4.1 Introduction: what is a byte?

A computer cannot store “numbers” or “letters”. The only thing a computer can store and work with is bits. A bit is binary, it is either a \(0\) or a \(1\). In fact from a physics perspective, a bit is just a blip of electricity that either is or isn’t there.

In the past the ASCII character set dominated computing. This set defines \(128\) characters including \(0\) to \(9\), upper and lower case alpha-numeric and a few control characters such as a new line. To store these characters required \(7\) bits since \(2^7 = 128\), but \(8\) bits were typically used for performance reasons. Table 3.1 gives the binary representation of the first few characters.

Bit representation Character
\(01000001\) A
\(01000010\) B
\(01000011\) C
\(01000100\) D
\(01000101\) E
\(01010010\) R

Table 3.1: The bit representation of a few ASCII characters.

The limitation of only gives having \(256\) characters led to the development of Unicode, a standard framework aimed at creating a single character set for every reasonable writing system. Typically, Unicode characters require sixteen bits of storage.

Eight bits is one byte, or ASCII character. So two ASCII characters would use two bytes or \(16\) bits. A pure text document containing \(100\) characters would use \(100\) bytes (\(800\) bits). Note that mark-up, such as font information or meta-data, can impose a substantial memory overhead: an empty .docx file requires about \(3,700\) bytes of storage.

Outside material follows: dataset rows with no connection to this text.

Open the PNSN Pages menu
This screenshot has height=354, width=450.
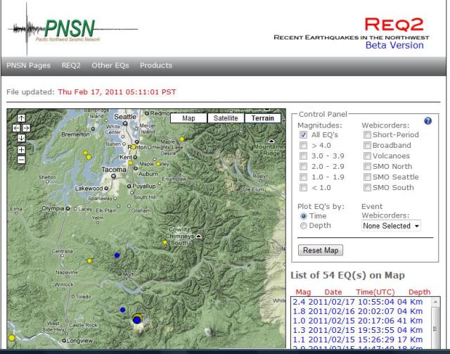coord(30,65)
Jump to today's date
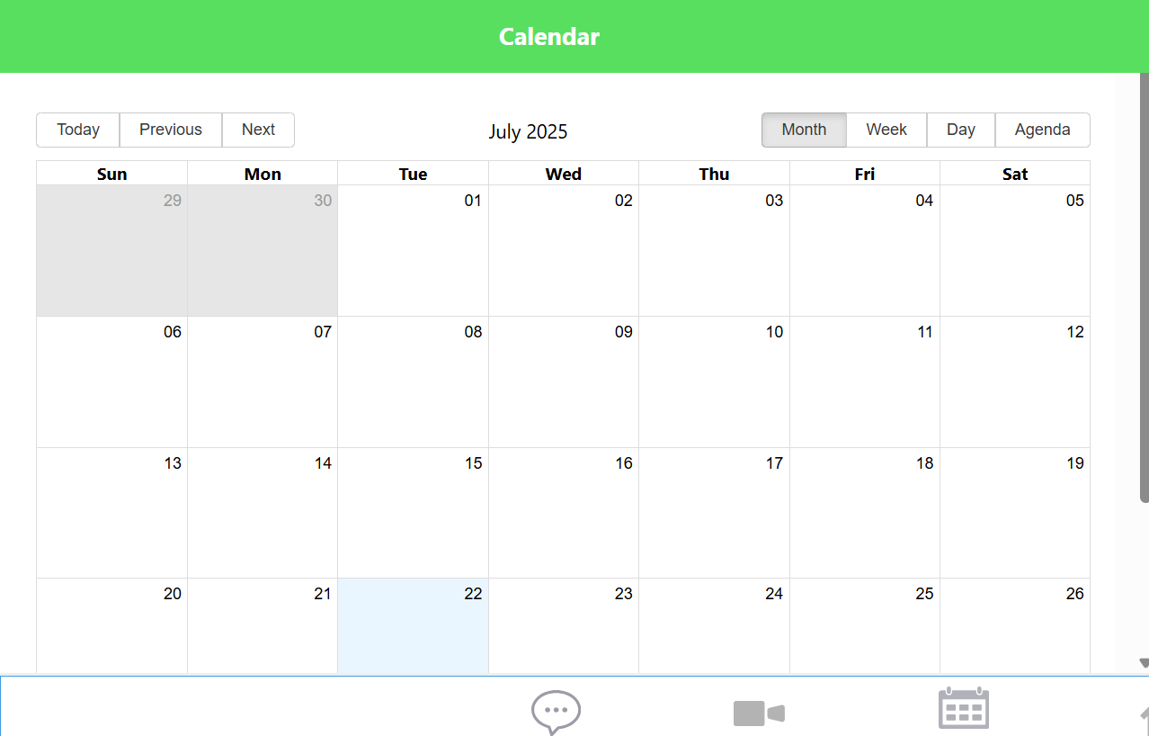1149x736 pixels. click(77, 130)
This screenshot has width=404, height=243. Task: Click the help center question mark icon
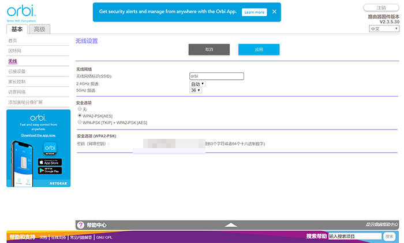(x=81, y=224)
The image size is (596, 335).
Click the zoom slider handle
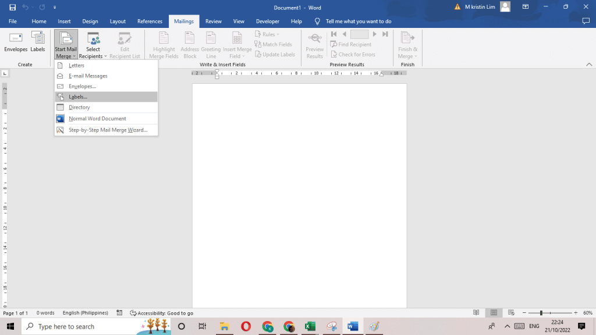pos(541,312)
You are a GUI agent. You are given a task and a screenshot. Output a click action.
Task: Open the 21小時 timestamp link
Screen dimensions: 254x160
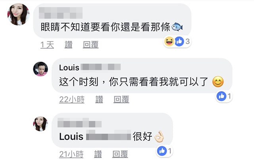(x=71, y=154)
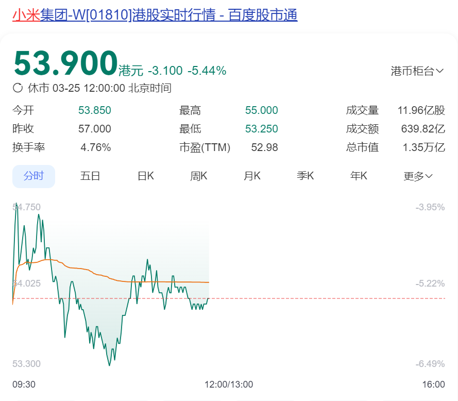
Task: Click the 09:30 opening time marker
Action: coord(24,385)
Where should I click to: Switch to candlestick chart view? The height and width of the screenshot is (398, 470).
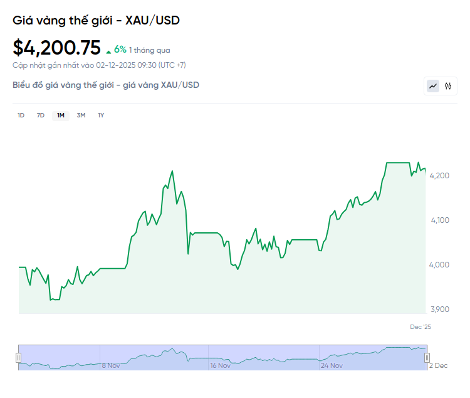(x=448, y=86)
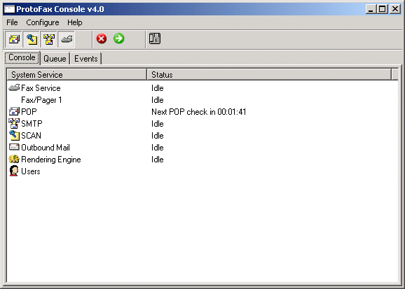Click the green start arrow icon
The width and height of the screenshot is (405, 289).
119,38
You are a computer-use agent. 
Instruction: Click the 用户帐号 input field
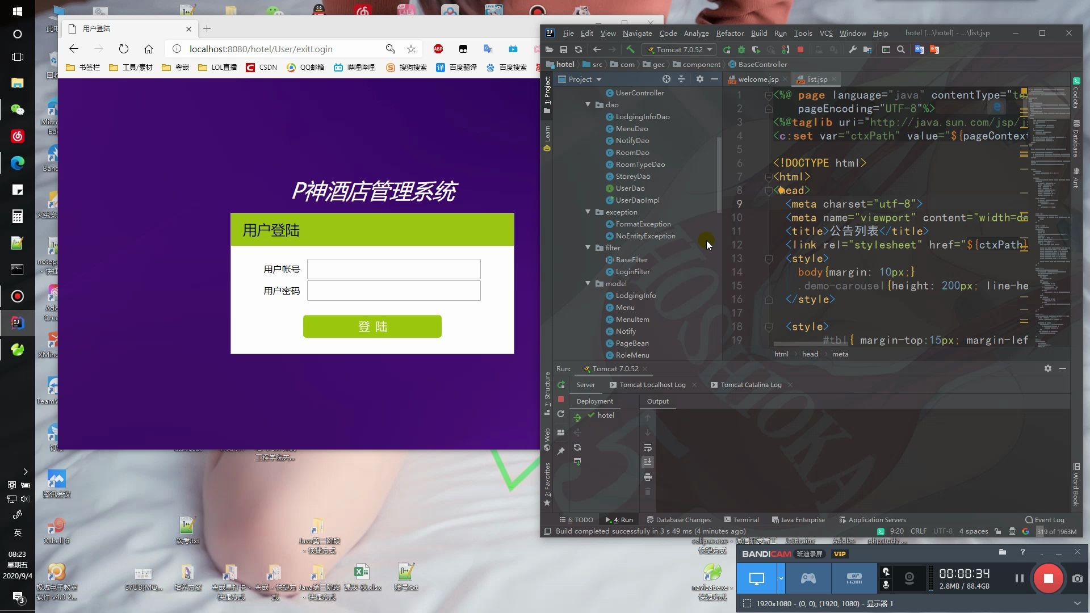click(394, 269)
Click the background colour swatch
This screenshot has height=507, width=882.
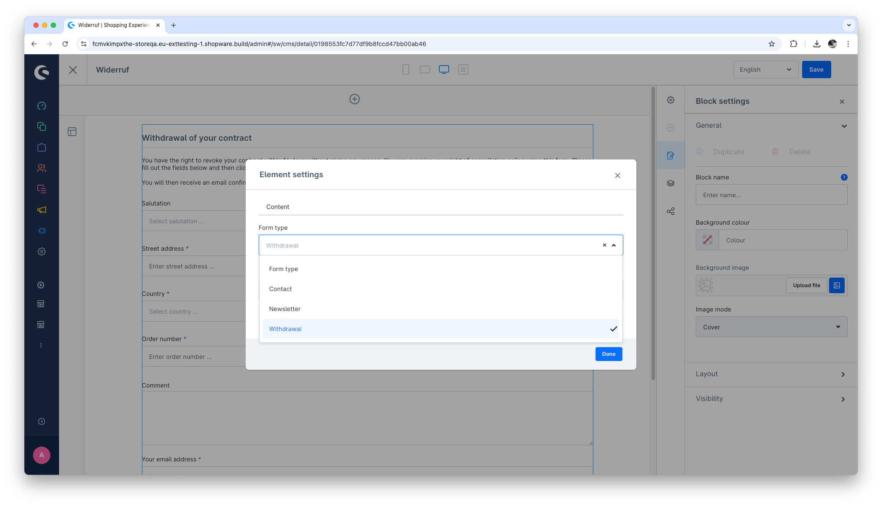pyautogui.click(x=708, y=240)

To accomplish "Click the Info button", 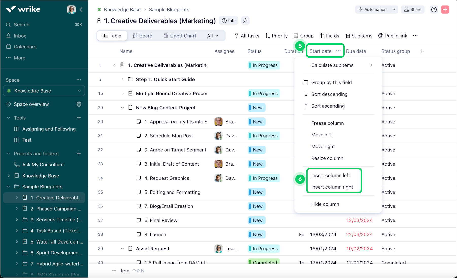I will point(229,21).
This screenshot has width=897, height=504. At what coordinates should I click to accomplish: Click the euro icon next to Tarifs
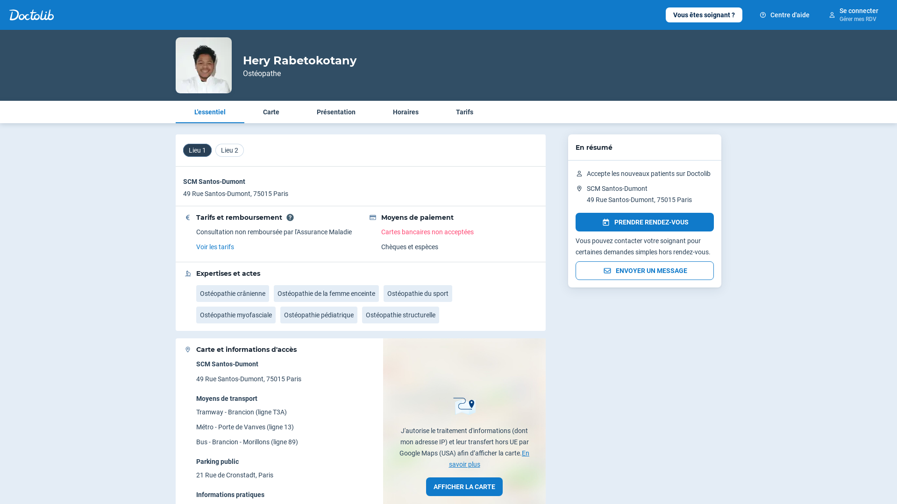[x=188, y=217]
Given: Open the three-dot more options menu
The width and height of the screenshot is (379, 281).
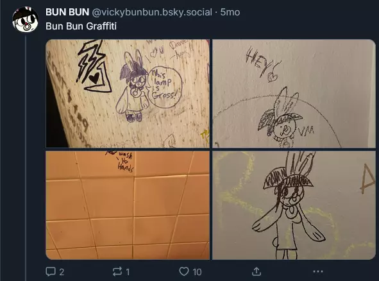Looking at the screenshot, I should click(x=318, y=271).

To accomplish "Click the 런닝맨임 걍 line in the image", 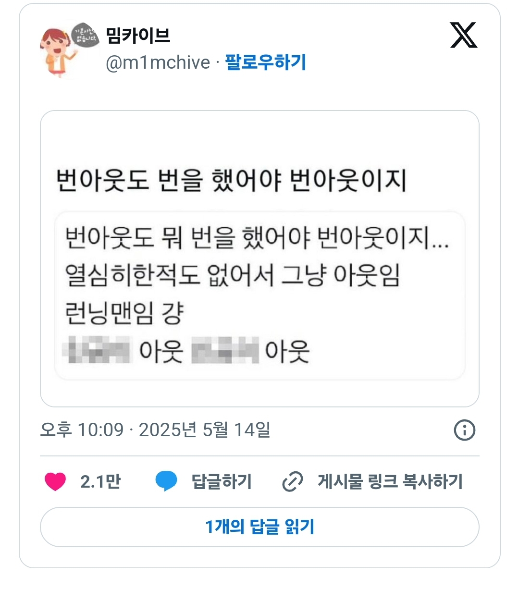I will pos(124,314).
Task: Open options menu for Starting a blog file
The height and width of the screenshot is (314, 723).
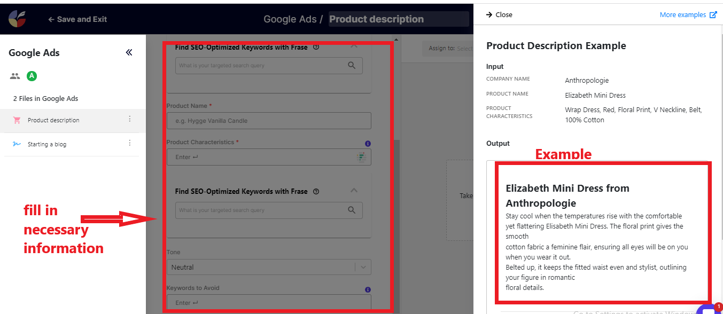Action: (x=129, y=143)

When computer scientists first started to think about computer memory, they noticed that \(2^{10} = 1024 \simeq 10^3\) and \(2^{20} =1,048,576\simeq 10^6\), so they adopted the short hand of kilo- and mega-bytes. Of course, everyone knew that it was just a short hand, and it was really a binary power. When computers became more wide spread, foolish people like you and me just assumed that kilo actually meant \(10^3\) bytes.

Fortunately the IEEE Standards Board intervened and created conventional, internationally adopted definitions of the International System of Units (SI) prefixes. So a kilobyte (KB) is \(10^3 = 1000\) bytes and a megabyte (MB) is \(10^6\) bytes or \(10^3\) kilobytes (see table 3.2). A petabyte is approximately \(100\) million drawers filled with text. Astonishingly Google processes around \(20\) petabytes of data every day.

Factor Name Symbol Origin Derivation
\(2^{10}\) kibi Ki Kilobinary: \((2^{10})^1\)
\(2^{20}\) mebi Mi Megabinary: \((2^{10})^2\)
\(2^{30}\) gibi Gi Gigabinary: \((2^{10})^3\)
\(2^{40}\) tebi Ti Terabinary: \((2^{10})^4\)
\(2^{50}\) pebi Pi Petabinary: \((2^{10})^5\)

Table 3.2: Data conversion table. Credit: http://physics.nist.gov/cuu/Units/binary.html

Even though there is now an agreed standard for discussing memory, that doesn’t mean that everyone follows it. Microsoft Windows, for example, uses 1MB to mean \(2^{20}\)B. Even more confusing the capacity of a \(1.44\)MB floppy disk is a mixture, \(1\text{MB} = 10^3 \times 2^{10}\)B.